In the response, the entries must appear exactly as supplied.

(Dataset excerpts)
BEGIN
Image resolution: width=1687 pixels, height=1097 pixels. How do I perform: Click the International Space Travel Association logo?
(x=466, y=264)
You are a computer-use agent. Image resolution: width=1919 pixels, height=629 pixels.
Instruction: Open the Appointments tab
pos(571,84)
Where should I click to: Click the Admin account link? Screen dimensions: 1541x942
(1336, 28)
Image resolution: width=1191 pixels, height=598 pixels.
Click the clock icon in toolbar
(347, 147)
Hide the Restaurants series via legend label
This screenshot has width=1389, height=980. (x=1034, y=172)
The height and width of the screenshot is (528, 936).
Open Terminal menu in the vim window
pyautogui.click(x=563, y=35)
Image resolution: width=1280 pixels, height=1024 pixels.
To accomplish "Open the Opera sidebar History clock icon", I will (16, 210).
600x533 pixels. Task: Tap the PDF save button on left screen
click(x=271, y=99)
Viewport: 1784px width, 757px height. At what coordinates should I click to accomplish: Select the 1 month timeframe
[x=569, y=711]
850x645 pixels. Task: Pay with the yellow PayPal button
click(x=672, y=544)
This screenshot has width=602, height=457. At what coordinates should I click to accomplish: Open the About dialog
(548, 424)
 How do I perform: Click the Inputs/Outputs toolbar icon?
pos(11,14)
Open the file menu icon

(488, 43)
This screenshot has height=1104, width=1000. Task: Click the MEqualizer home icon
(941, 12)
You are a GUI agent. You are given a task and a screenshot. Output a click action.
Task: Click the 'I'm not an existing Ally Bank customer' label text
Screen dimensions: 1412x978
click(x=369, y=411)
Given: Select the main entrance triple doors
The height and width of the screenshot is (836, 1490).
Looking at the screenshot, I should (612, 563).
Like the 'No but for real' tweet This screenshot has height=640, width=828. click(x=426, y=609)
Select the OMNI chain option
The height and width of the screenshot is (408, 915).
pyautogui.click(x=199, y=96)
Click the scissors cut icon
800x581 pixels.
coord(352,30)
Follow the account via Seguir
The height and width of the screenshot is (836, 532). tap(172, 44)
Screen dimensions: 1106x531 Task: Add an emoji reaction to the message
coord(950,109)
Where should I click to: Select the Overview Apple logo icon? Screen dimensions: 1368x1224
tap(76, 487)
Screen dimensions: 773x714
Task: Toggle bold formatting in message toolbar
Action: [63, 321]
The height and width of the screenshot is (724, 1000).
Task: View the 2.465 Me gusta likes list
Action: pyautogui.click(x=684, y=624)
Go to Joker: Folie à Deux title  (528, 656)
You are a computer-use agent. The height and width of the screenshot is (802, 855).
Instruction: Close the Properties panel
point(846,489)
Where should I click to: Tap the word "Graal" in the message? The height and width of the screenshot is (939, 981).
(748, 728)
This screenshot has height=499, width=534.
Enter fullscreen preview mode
END
• [Answer to this exercise]
Image resolution: width=1687 pixels, height=1097 pixels. How do I perform: Click the International Space Travel Association logo?
(x=466, y=264)
You are a computer-use agent. Image resolution: width=1919 pixels, height=629 pixels.
Instruction: Open the Appointments tab
pos(571,84)
Where should I click to: Click the Admin account link? Screen dimensions: 1541x942
(1336, 28)
Image resolution: width=1191 pixels, height=598 pixels.
Click the clock icon in toolbar
(347, 147)
Hide the Restaurants series via legend label
This screenshot has width=1389, height=980. (x=1034, y=172)
The height and width of the screenshot is (528, 936).
Open Terminal menu in the vim window
pyautogui.click(x=563, y=35)
Image resolution: width=1280 pixels, height=1024 pixels.
To accomplish "Open the Opera sidebar History clock icon", I will (16, 210).
600x533 pixels. Task: Tap the PDF save button on left screen
click(x=271, y=99)
Viewport: 1784px width, 757px height. At what coordinates should I click to accomplish: Select the 1 month timeframe
[x=569, y=711]
850x645 pixels. Task: Pay with the yellow PayPal button
click(x=672, y=544)
This screenshot has width=602, height=457. At what coordinates should I click to accomplish: Open the About dialog
(548, 424)
 How do I perform: Click the Inputs/Outputs toolbar icon?
pos(11,14)
Open the file menu icon

(488, 43)
This screenshot has height=1104, width=1000. Task: Click the MEqualizer home icon
(941, 12)
You are a GUI agent. You are given a task and a screenshot. Output a click action.
Task: Click the 'I'm not an existing Ally Bank customer' label text
Screen dimensions: 1412x978
click(x=369, y=411)
Given: Select the main entrance triple doors
The height and width of the screenshot is (836, 1490).
Looking at the screenshot, I should (612, 563).
Like the 'No but for real' tweet This screenshot has height=640, width=828. click(x=426, y=609)
Select the OMNI chain option
The height and width of the screenshot is (408, 915).
pyautogui.click(x=199, y=96)
Click the scissors cut icon
800x581 pixels.
coord(352,30)
Follow the account via Seguir
The height and width of the screenshot is (836, 532). tap(172, 44)
Screen dimensions: 1106x531 Task: Add an emoji reaction to the message
coord(950,109)
Where should I click to: Select the Overview Apple logo icon? Screen dimensions: 1368x1224
tap(76, 487)
Screen dimensions: 773x714
Task: Toggle bold formatting in message toolbar
Action: [63, 321]
The height and width of the screenshot is (724, 1000).
Task: View the 2.465 Me gusta likes list
Action: pyautogui.click(x=684, y=624)
Go to Joker: Folie à Deux title  (528, 656)
You are a computer-use agent. The height and width of the screenshot is (802, 855).
Instruction: Close the Properties panel
point(846,489)
Where should I click to: Tap the word "Graal" in the message? The height and width of the screenshot is (939, 981).
(748, 728)
This screenshot has height=499, width=534.
Enter fullscreen preview mode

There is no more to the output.